Collected data
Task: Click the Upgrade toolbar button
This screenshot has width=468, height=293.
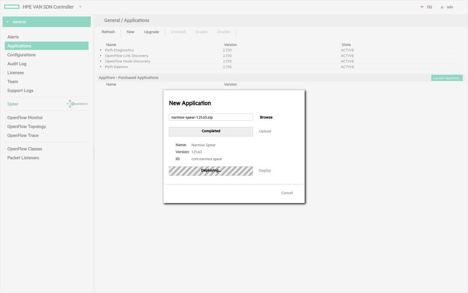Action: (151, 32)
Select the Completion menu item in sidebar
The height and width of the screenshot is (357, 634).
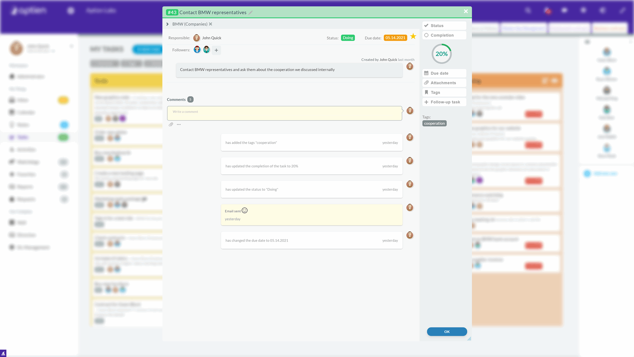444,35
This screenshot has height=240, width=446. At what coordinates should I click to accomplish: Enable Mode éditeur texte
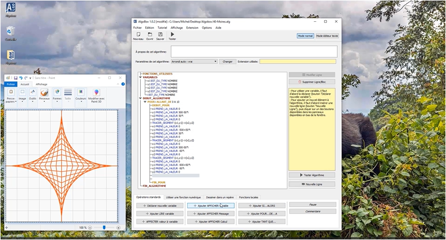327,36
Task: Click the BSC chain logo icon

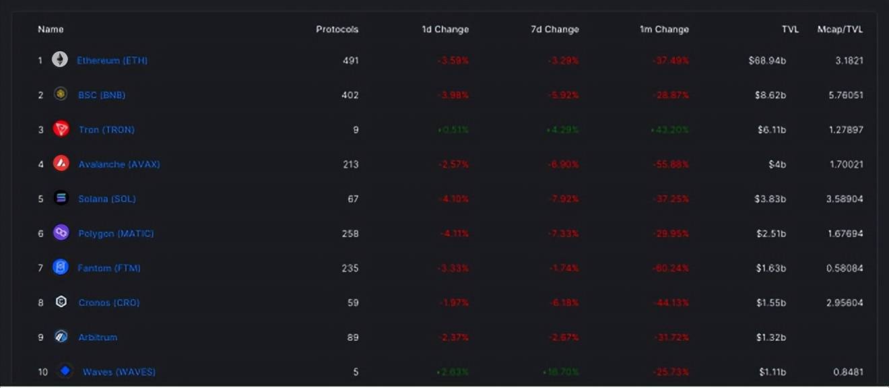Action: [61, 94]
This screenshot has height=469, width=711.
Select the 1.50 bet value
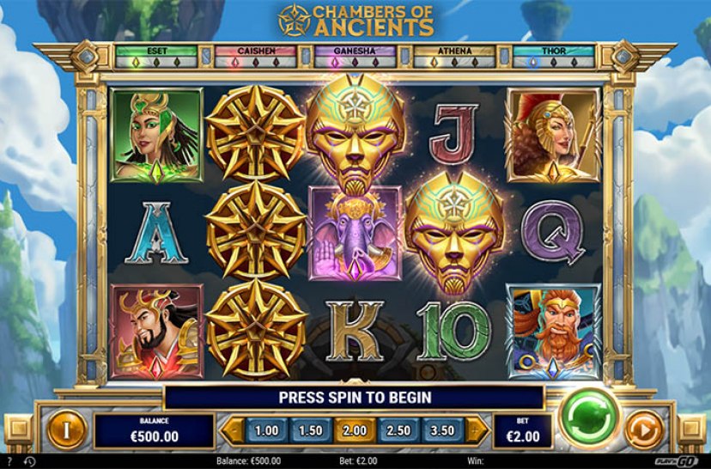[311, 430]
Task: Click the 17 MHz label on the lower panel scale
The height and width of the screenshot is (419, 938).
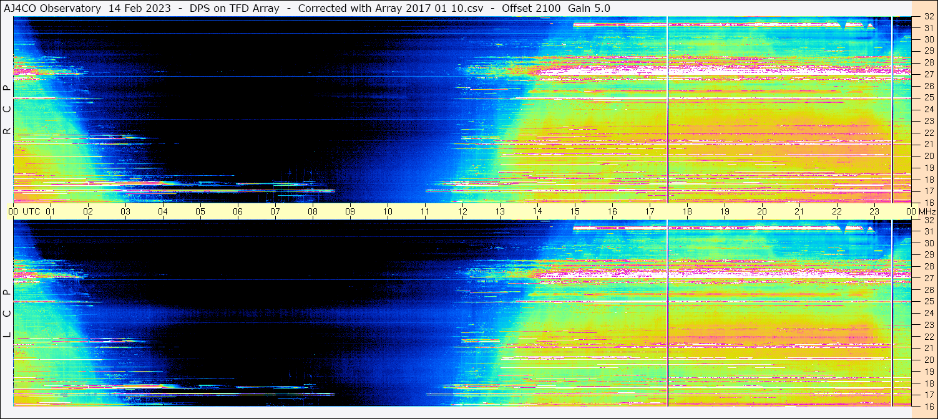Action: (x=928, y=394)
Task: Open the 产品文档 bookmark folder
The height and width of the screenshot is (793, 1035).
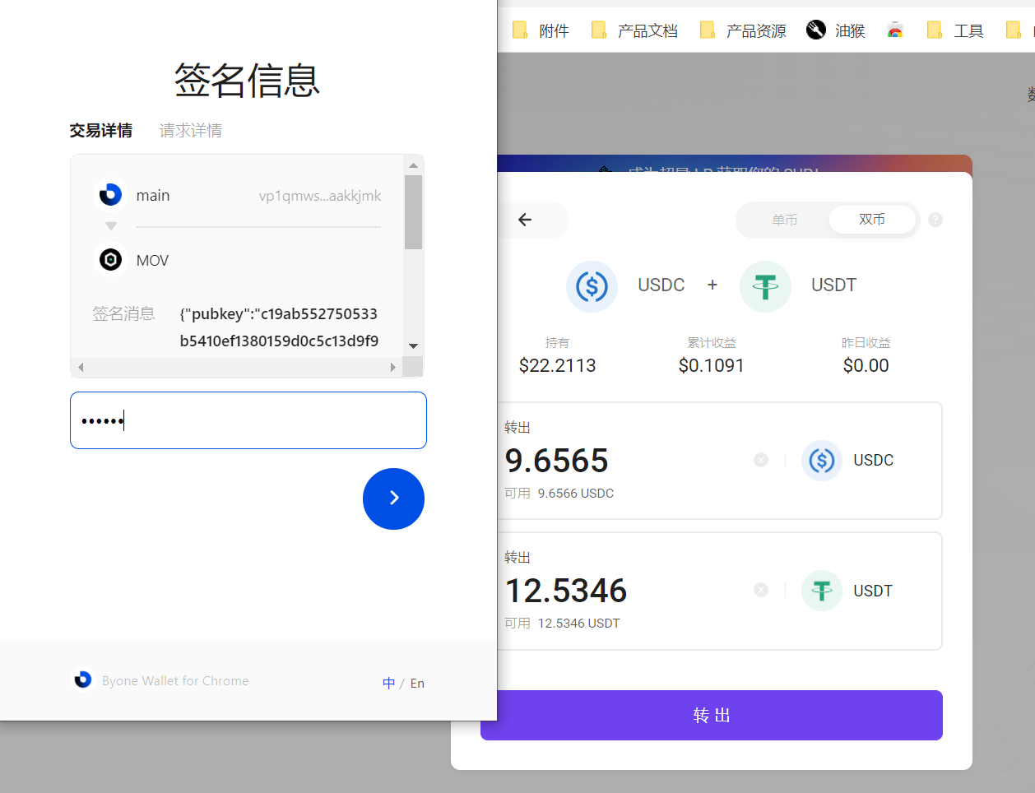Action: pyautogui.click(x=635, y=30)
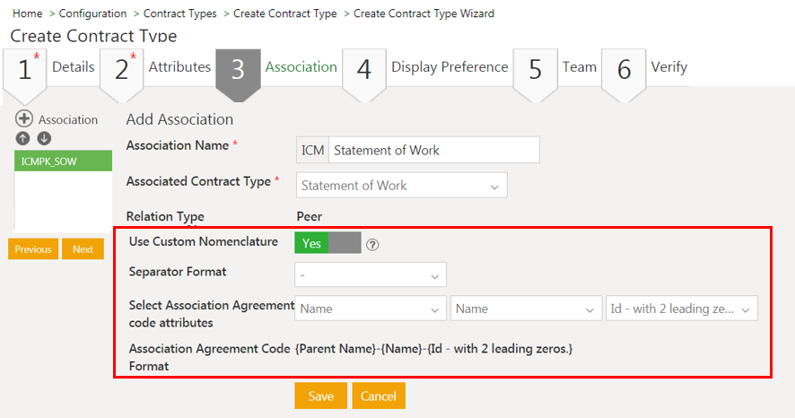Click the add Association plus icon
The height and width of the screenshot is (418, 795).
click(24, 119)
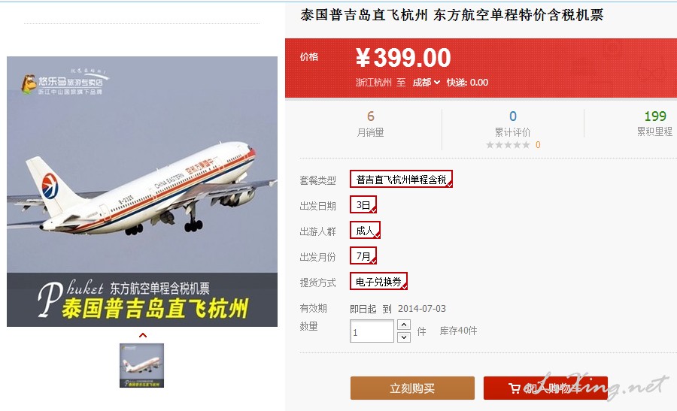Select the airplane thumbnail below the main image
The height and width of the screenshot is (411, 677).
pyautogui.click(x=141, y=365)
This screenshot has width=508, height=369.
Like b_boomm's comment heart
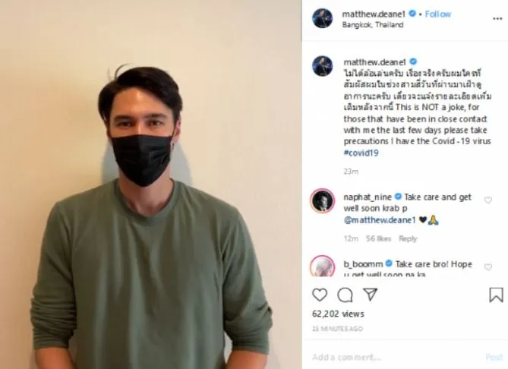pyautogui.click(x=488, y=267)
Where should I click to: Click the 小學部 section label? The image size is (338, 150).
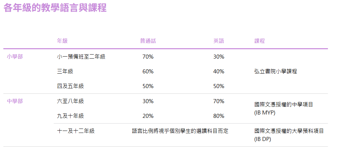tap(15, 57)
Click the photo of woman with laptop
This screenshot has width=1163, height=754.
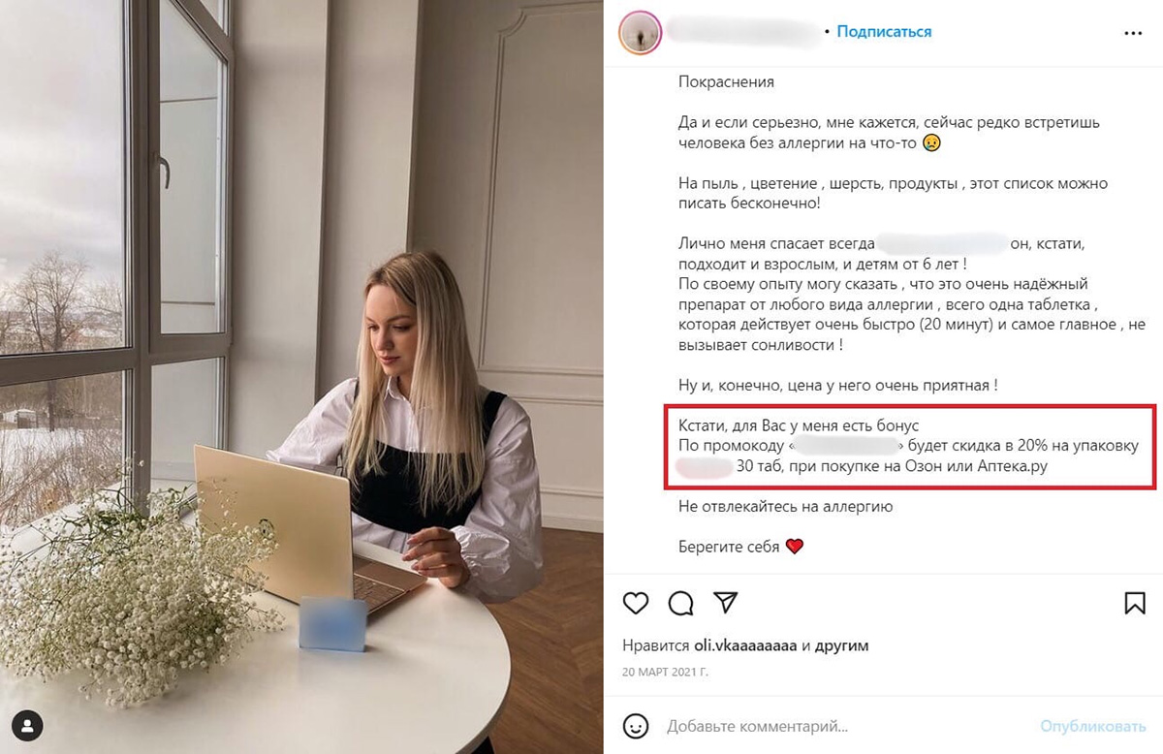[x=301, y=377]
* * *
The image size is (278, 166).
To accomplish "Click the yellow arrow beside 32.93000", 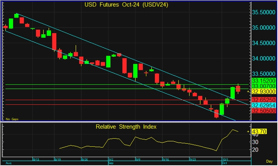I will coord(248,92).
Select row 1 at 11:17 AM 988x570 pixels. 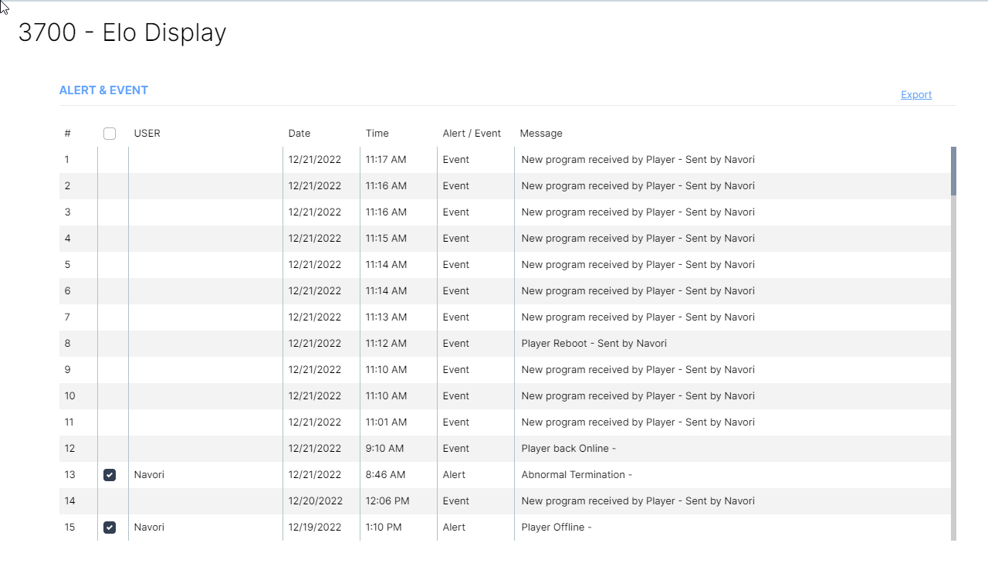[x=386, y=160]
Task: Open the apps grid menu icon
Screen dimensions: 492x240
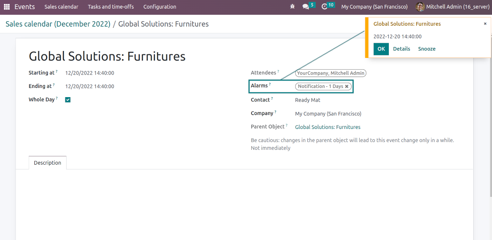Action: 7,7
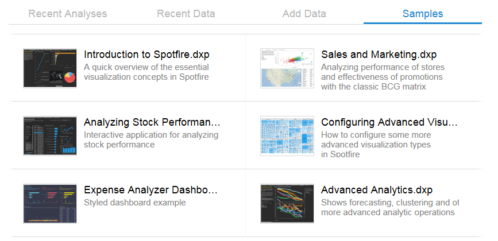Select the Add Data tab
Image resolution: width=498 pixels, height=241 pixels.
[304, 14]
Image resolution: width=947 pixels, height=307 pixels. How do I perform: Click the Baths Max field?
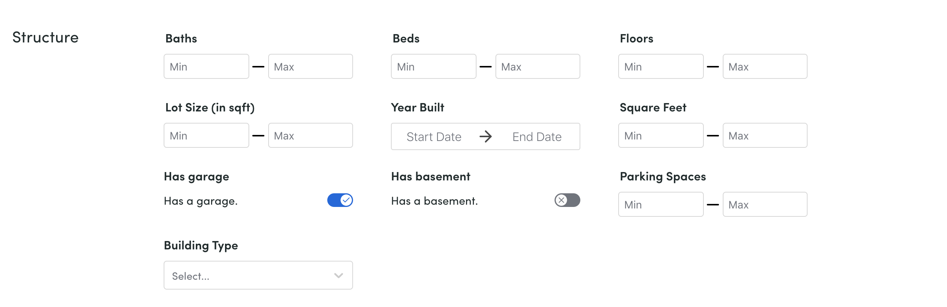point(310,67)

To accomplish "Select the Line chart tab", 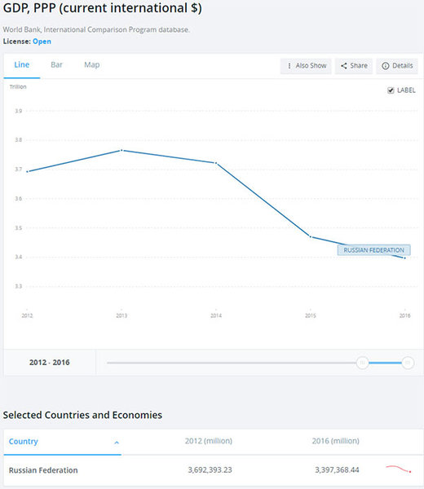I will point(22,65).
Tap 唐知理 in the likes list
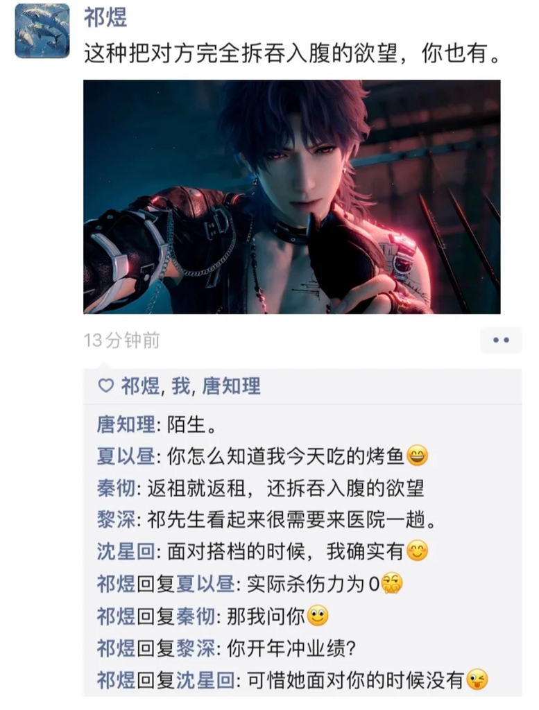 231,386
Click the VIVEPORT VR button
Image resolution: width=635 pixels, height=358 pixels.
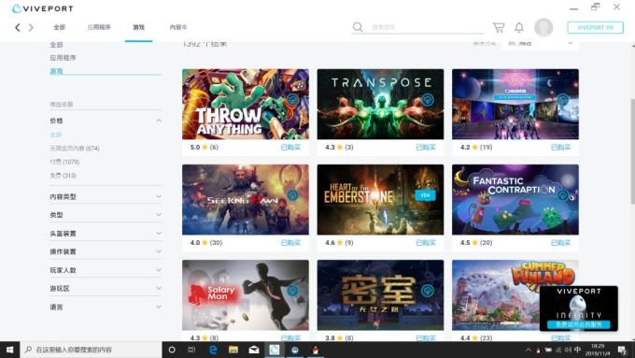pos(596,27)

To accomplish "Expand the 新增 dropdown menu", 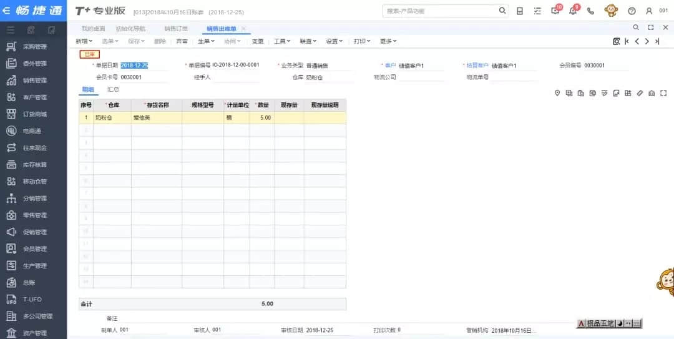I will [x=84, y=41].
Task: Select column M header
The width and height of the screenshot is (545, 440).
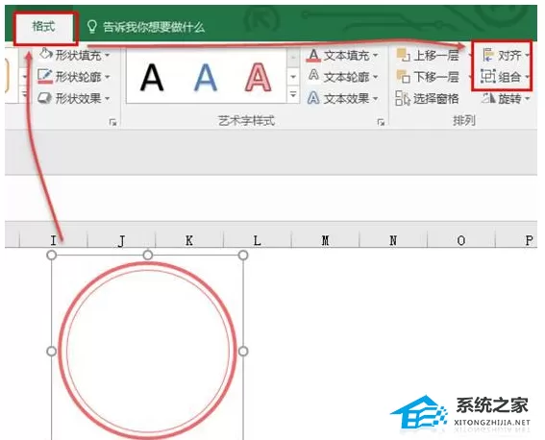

What you need to do —
Search the entries above for "button". Return every line that has it.

Answer to the problem —
Task: Click the Upgrade toolbar button
Click the VIVEPORT VR button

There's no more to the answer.